Recent studies have reported that sirolimus (rapamycin) treatment can reduce left ventricular (LV) hypertrophy in humans that is a side effect of kidney transplant39
and heart transplant40, 41
. Not surprisingly these reports have led to suggestions that rapamycin may have therapeutic potential for treating LV hypertrophy in cardiac transplant patients, as well as those with other etiologies such as hypertension and myocardial infarction. However, our data indicates several factors that should be seriously considered in this regard. For example, transplant patients examined in previous studies did not have hypertension40, 41
, or were under pharmacological blood pressure control39
, whereas SHR used in our study were severely hypertensive. This point is noteworthy since our data indicates that rapamycin in the face of untreated hypertension may worsen the condition. Second, although we achieved more substantial reductions in cardiac hypertrophy in our study (~50% reduction in developed hypertrophy) compared to those reported in the kidney or heart transplant patients (10% and ~5% reduction in LV mass index, respectively), our rapamycin doses were much higher in SHR vs. patients (2 mg/kg i.p. / day in SHR vs. human total dose of 1 mg p.o. / day). Though our data suggests that a larger reduction of hypertrophy may be possible in clinical situations, safety and efficacy studies would be required to determine a dose of rapamycin that would strike a balance between optimal reductions in hypertrophy and reduced mortality without severe side effects. Finally, we have demonstrated in the SHR model that rapamycin markedly inhibits S6 and 4E-BP1, however, it is unclear whether this near total inhibition is actually required to attenuate cardiac hypertrophy.

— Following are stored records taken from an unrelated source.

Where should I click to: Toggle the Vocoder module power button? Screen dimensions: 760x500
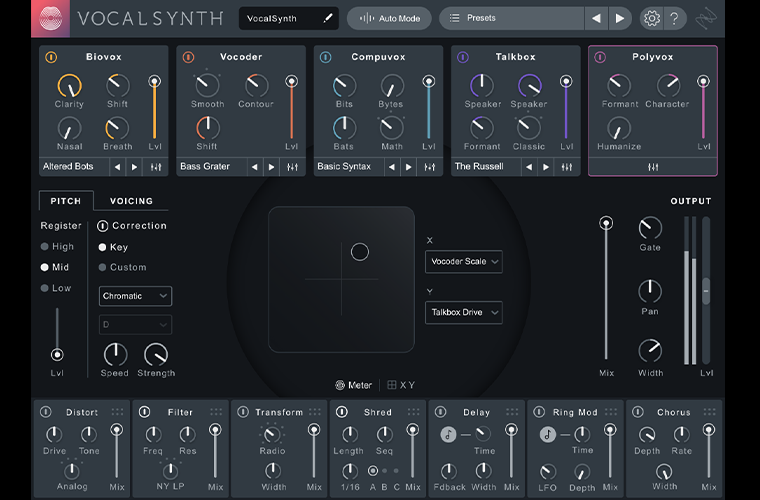[188, 57]
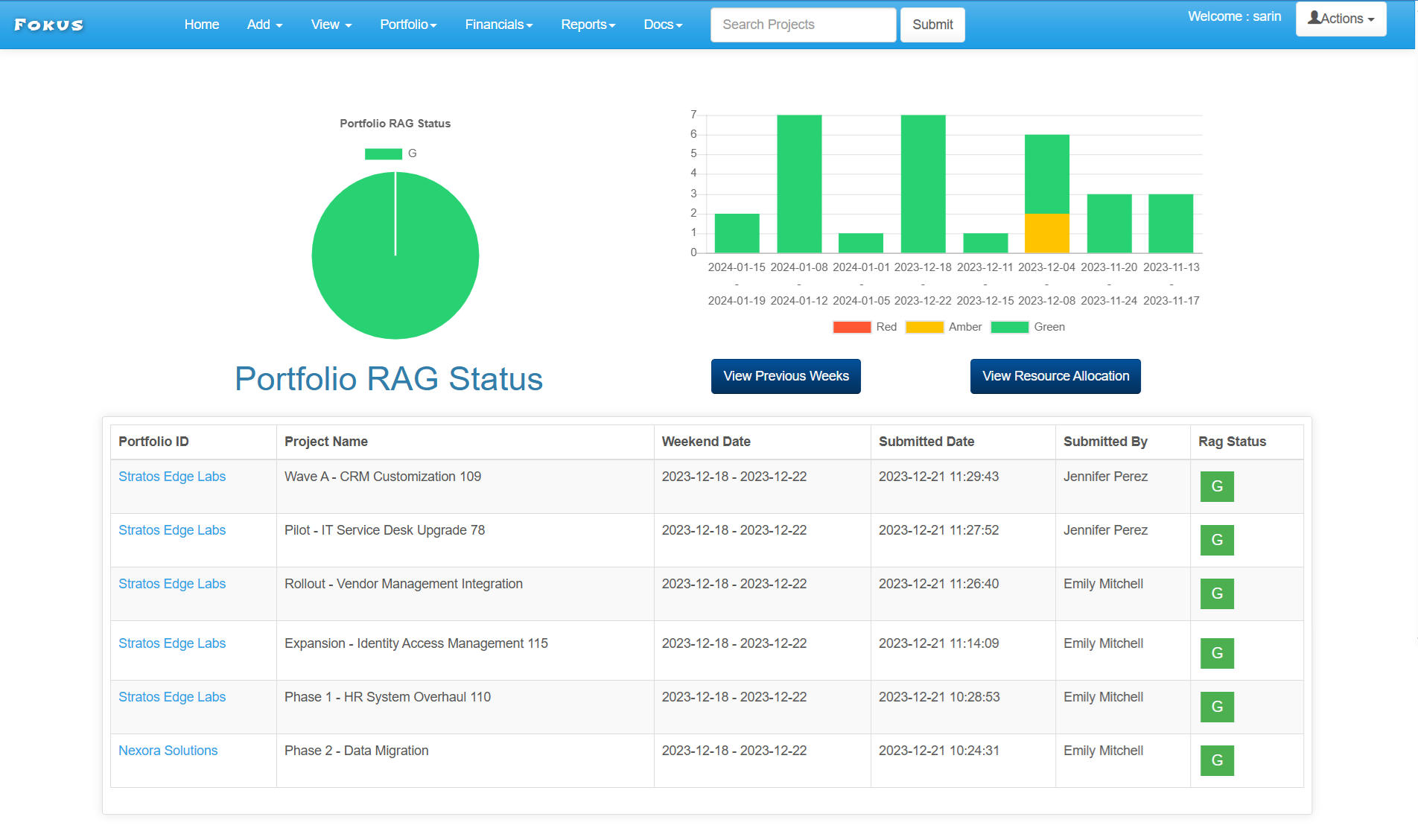Viewport: 1418px width, 840px height.
Task: Go to the Home menu item
Action: pos(202,25)
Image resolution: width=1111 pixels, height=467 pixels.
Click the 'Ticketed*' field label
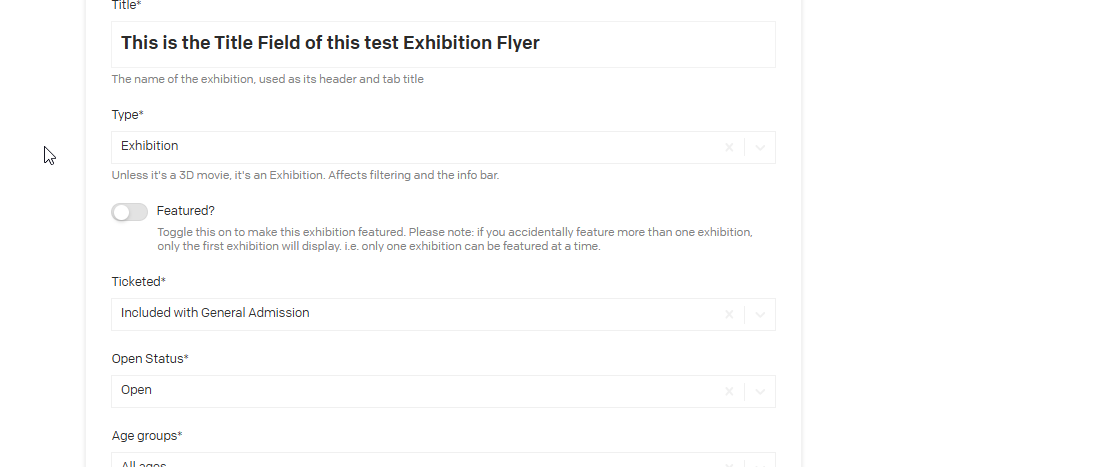(139, 282)
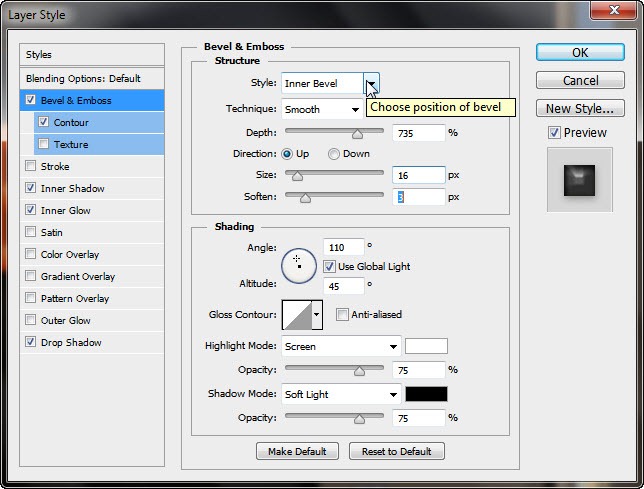Select the Drop Shadow style entry
The image size is (644, 489).
tap(70, 343)
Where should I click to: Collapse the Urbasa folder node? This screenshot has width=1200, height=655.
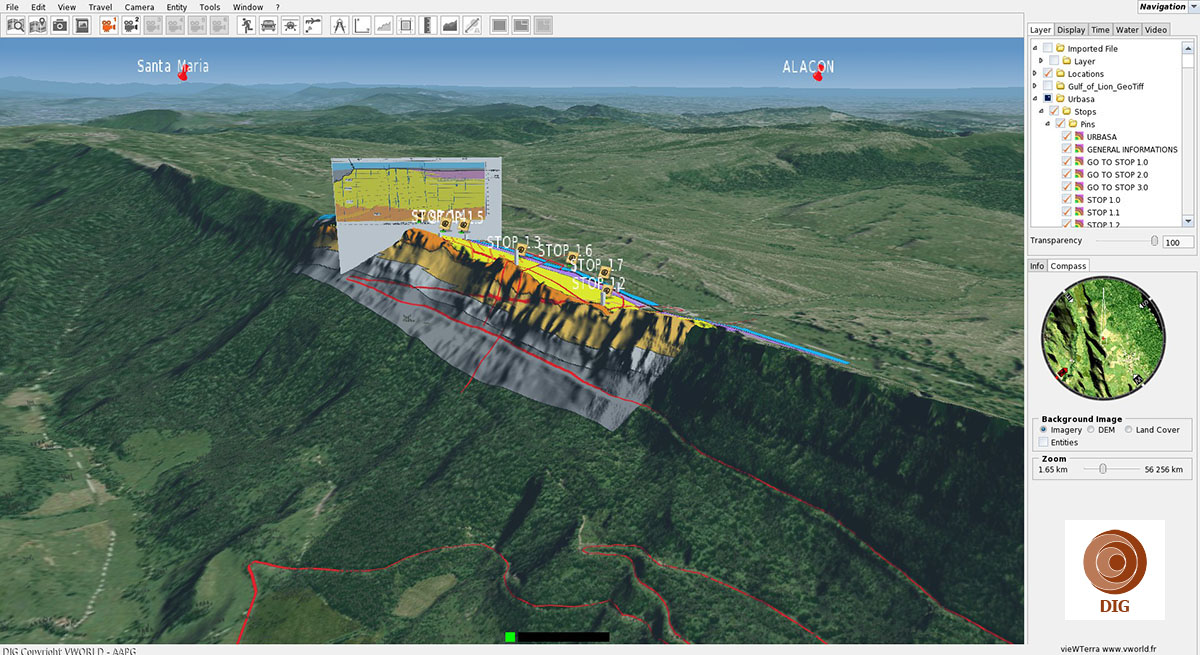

As such, the possibility exists that lower doses of rapamycin might be similarly efficacious in this regard. In light of this, we believe that further research is warranted to elucidate the degree of mTOR inhibition that is associated with LVH regression before any assumptions can be made as to the potential therapeutic use of rapamycin in patients with hypertrophy due to other causes such as hypertension MI.